La respuesta puede representar una diferencia considerable
en productividad, costos y capacidad de crecimiento.
“Aquí siempre hemos trabajado así”
Probablemente ésta sea una de las frases más comunes dentro
de organizaciones que han crecido durante muchos años.
Y también una de las que merecen mayor atención.
Porque detrás de ella normalmente existe experiencia.
Hay procedimientos que surgieron porque alguna vez
funcionaron.
Decisiones que se tomaron para solucionar problemas
concretos.
Formas de trabajo que permitieron superar etapas difíciles.
Nada de eso debe despreciarse.
Pero existe una pregunta inevitable:
¿lo que funcionó para una empresa de diez personas
continúa siendo adecuado para una empresa de cincuenta?

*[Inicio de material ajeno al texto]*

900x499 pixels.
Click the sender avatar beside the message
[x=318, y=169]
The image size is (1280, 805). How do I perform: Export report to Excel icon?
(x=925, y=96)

¿El mismo sistema de autorizaciones?
¿La misma forma de comunicarse?
¿La misma distribución de responsabilidades?
¿La misma manera de supervisar?
¿Los mismos controles?
¿La misma forma de tomar decisiones?
La experiencia empresarial es extraordinariamente valiosa.
Pero la experiencia también debe evolucionar.
Profesionalizar no significa burocratizar
Existe un temor comprensible entre muchos empresarios.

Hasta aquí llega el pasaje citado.